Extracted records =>
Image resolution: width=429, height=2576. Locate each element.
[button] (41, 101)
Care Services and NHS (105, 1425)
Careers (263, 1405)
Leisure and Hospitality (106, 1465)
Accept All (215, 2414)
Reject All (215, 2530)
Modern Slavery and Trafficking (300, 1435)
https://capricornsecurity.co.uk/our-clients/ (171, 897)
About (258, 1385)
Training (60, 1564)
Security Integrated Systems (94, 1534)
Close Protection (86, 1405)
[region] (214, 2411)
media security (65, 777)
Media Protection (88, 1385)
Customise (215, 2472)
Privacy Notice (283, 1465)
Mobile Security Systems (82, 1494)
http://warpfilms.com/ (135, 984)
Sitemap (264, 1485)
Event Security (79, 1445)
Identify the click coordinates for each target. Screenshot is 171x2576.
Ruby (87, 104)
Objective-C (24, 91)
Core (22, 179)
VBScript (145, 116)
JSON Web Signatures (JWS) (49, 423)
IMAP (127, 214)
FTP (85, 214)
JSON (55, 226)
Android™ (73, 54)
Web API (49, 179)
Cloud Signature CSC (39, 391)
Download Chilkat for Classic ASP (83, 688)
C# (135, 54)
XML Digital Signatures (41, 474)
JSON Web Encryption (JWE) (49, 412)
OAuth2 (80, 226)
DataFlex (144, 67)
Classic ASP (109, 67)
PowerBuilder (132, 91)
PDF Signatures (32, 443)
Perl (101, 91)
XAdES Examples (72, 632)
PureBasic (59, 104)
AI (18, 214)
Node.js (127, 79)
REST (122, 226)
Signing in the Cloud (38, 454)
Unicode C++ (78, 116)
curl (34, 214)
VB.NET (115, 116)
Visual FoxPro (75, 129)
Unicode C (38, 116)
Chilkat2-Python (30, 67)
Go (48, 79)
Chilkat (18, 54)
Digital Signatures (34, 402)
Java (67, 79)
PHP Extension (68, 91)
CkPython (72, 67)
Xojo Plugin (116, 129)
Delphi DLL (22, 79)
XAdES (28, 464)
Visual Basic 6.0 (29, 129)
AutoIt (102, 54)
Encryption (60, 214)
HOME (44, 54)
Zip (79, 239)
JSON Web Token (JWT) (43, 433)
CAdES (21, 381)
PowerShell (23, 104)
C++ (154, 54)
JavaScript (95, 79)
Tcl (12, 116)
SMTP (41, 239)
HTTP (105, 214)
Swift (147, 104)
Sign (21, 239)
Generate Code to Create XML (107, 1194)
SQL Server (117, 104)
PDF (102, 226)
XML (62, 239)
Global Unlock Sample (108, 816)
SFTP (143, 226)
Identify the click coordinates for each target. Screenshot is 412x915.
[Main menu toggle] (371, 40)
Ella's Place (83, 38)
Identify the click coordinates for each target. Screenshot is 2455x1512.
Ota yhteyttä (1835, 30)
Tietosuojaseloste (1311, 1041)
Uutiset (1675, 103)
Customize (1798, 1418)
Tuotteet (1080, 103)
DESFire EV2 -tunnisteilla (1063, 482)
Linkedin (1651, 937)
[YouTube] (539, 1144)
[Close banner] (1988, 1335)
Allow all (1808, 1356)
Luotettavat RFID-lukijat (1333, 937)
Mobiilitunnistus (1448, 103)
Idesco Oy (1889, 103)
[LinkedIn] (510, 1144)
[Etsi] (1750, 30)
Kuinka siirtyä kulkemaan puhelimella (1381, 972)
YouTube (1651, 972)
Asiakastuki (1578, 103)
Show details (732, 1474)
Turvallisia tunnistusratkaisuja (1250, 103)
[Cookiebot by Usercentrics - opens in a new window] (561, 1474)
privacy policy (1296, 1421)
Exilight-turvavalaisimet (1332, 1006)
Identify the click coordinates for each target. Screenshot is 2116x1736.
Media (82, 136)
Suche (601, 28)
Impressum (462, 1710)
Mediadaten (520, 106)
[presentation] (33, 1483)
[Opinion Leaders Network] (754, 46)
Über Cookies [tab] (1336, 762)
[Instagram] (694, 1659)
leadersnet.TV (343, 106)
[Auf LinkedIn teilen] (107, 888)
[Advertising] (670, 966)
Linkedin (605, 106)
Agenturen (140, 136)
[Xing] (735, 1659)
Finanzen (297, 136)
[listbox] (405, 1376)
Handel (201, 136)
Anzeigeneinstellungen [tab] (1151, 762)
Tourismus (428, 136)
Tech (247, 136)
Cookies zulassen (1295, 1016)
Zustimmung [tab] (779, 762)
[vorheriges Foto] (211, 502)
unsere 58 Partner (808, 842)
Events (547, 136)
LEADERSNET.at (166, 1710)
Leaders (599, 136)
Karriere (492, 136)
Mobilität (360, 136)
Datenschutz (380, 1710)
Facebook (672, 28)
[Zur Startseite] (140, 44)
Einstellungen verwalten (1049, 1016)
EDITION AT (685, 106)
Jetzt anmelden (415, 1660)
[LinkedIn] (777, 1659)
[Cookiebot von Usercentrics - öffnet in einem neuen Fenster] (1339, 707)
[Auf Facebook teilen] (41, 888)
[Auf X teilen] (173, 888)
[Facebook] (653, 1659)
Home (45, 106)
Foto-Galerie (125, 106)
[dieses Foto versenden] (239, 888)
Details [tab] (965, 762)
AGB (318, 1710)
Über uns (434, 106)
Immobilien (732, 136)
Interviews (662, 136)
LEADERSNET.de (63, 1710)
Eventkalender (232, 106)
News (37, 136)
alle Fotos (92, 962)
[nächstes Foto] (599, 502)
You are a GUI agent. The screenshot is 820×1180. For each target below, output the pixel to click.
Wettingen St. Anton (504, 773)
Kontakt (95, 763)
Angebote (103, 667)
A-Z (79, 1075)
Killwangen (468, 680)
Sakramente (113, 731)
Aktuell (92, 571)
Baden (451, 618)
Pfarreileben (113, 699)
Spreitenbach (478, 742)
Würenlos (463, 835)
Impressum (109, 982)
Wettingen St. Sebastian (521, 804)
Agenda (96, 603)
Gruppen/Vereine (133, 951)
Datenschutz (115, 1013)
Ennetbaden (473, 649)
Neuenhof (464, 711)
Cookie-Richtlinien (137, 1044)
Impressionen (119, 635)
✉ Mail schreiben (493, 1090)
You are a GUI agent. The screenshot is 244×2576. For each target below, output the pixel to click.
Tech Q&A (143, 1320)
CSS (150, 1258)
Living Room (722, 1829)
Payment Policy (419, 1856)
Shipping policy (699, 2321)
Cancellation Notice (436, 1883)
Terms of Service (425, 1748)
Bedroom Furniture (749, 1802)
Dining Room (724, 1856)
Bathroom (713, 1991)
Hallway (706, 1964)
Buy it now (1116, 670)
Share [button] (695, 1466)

BRIEF =>
Every record, from the first to the last, should be transcribed exactly.

SOLVED PROBLEM =>
Image resolution: width=429, height=2576. Locate each element.
[button] (41, 101)
Care Services and NHS (105, 1425)
Careers (263, 1405)
Leisure and Hospitality (106, 1465)
Accept All (215, 2414)
Reject All (215, 2530)
Modern Slavery and Trafficking (300, 1435)
https://capricornsecurity.co.uk/our-clients/ (171, 897)
About (258, 1385)
Training (60, 1564)
Security Integrated Systems (94, 1534)
Close Protection (86, 1405)
[region] (214, 2411)
media security (65, 777)
Media Protection (88, 1385)
Customise (215, 2472)
Privacy Notice (283, 1465)
Mobile Security Systems (82, 1494)
http://warpfilms.com/ (135, 984)
Sitemap (264, 1485)
Event Security (79, 1445)
Identify the click coordinates for each target. Screenshot is 171x2576.
Ruby (87, 104)
Objective-C (24, 91)
Core (22, 179)
VBScript (145, 116)
JSON Web Signatures (JWS) (49, 423)
IMAP (127, 214)
FTP (85, 214)
JSON (55, 226)
Android™ (73, 54)
Web API (49, 179)
Cloud Signature CSC (39, 391)
Download Chilkat for Classic ASP (83, 688)
C# (135, 54)
XML Digital Signatures (41, 474)
JSON Web Encryption (JWE) (49, 412)
OAuth2 (80, 226)
DataFlex (144, 67)
Classic ASP (109, 67)
PowerBuilder (132, 91)
PDF Signatures (32, 443)
Perl (101, 91)
XAdES Examples (72, 632)
PureBasic (59, 104)
AI (18, 214)
Node.js (127, 79)
REST (122, 226)
Signing in the Cloud (38, 454)
Unicode C++ (78, 116)
curl (34, 214)
VB.NET (115, 116)
Visual FoxPro (75, 129)
Unicode C (38, 116)
Chilkat2-Python (30, 67)
Go (48, 79)
Chilkat (18, 54)
Digital Signatures (34, 402)
Java (67, 79)
PHP Extension (68, 91)
CkPython (72, 67)
Xojo Plugin (116, 129)
Delphi DLL (22, 79)
XAdES (28, 464)
Visual Basic 6.0 (29, 129)
AutoIt (102, 54)
Encryption (60, 214)
HOME (44, 54)
Zip (79, 239)
JSON Web Token (JWT) (43, 433)
CAdES (21, 381)
PowerShell (23, 104)
C++ (154, 54)
JavaScript (95, 79)
Tcl (12, 116)
SMTP (41, 239)
HTTP (105, 214)
Swift (147, 104)
Sign (21, 239)
Generate Code to Create XML (107, 1194)
SQL Server (117, 104)
PDF (102, 226)
XML (62, 239)
Global Unlock Sample (108, 816)
SFTP (143, 226)
Identify the click coordinates for each target. Screenshot is 412x915.
[Main menu toggle] (371, 40)
Ella's Place (83, 38)
Identify the click coordinates for each target. Screenshot is 2455x1512.
Ota yhteyttä (1835, 30)
Tietosuojaseloste (1311, 1041)
Uutiset (1675, 103)
Customize (1798, 1418)
Tuotteet (1080, 103)
DESFire EV2 -tunnisteilla (1063, 482)
Linkedin (1651, 937)
[YouTube] (539, 1144)
[Close banner] (1988, 1335)
Allow all (1808, 1356)
Luotettavat RFID-lukijat (1333, 937)
Mobiilitunnistus (1448, 103)
Idesco Oy (1889, 103)
[LinkedIn] (510, 1144)
[Etsi] (1750, 30)
Kuinka siirtyä kulkemaan puhelimella (1381, 972)
YouTube (1651, 972)
Asiakastuki (1578, 103)
Show details (732, 1474)
Turvallisia tunnistusratkaisuja (1250, 103)
[Cookiebot by Usercentrics - opens in a new window] (561, 1474)
privacy policy (1296, 1421)
Exilight-turvavalaisimet (1332, 1006)
Identify the click coordinates for each target. Screenshot is 2116x1736.
Media (82, 136)
Suche (601, 28)
Impressum (462, 1710)
Mediadaten (520, 106)
[presentation] (33, 1483)
[Opinion Leaders Network] (754, 46)
Über Cookies [tab] (1336, 762)
[Instagram] (694, 1659)
leadersnet.TV (343, 106)
[Auf LinkedIn teilen] (107, 888)
[Advertising] (670, 966)
Linkedin (605, 106)
Agenturen (140, 136)
[Xing] (735, 1659)
Finanzen (297, 136)
[listbox] (405, 1376)
Handel (201, 136)
Anzeigeneinstellungen [tab] (1151, 762)
Tourismus (428, 136)
Tech (247, 136)
Cookies zulassen (1295, 1016)
Zustimmung [tab] (779, 762)
[vorheriges Foto] (211, 502)
unsere 58 Partner (808, 842)
Events (547, 136)
LEADERSNET.at (166, 1710)
Leaders (599, 136)
Karriere (492, 136)
Mobilität (360, 136)
Datenschutz (380, 1710)
Facebook (672, 28)
[Zur Startseite] (140, 44)
Einstellungen verwalten (1049, 1016)
EDITION AT (685, 106)
Jetzt anmelden (415, 1660)
[LinkedIn] (777, 1659)
[Cookiebot von Usercentrics - öffnet in einem neuen Fenster] (1339, 707)
[Auf Facebook teilen] (41, 888)
[Auf X teilen] (173, 888)
[Facebook] (653, 1659)
Home (45, 106)
Foto-Galerie (125, 106)
[dieses Foto versenden] (239, 888)
Details [tab] (965, 762)
AGB (318, 1710)
Über uns (434, 106)
Immobilien (732, 136)
Interviews (662, 136)
LEADERSNET.de (63, 1710)
Eventkalender (232, 106)
News (37, 136)
alle Fotos (92, 962)
[nächstes Foto] (599, 502)
You are a GUI agent. The screenshot is 820×1180. For each target below, output the pixel to click.
Wettingen St. Anton (504, 773)
Kontakt (95, 763)
Angebote (103, 667)
A-Z (79, 1075)
Killwangen (468, 680)
Sakramente (113, 731)
Aktuell (92, 571)
Baden (451, 618)
Pfarreileben (113, 699)
Spreitenbach (478, 742)
Würenlos (463, 835)
Impressum (109, 982)
Wettingen St. Sebastian (521, 804)
Agenda (96, 603)
Gruppen/Vereine (133, 951)
Datenschutz (115, 1013)
Ennetbaden (473, 649)
Neuenhof (464, 711)
Cookie-Richtlinien (137, 1044)
Impressionen (119, 635)
✉ Mail schreiben (493, 1090)
You are a GUI agent. The screenshot is 244×2576. For each target below, output the pixel to click.
Tech Q&A (143, 1320)
CSS (150, 1258)
Living Room (722, 1829)
Payment Policy (419, 1856)
Shipping policy (699, 2321)
Cancellation Notice (436, 1883)
Terms of Service (425, 1748)
Bedroom Furniture (749, 1802)
Dining Room (724, 1856)
Bathroom (713, 1991)
Hallway (706, 1964)
Buy it now (1116, 670)
Share [button] (695, 1466)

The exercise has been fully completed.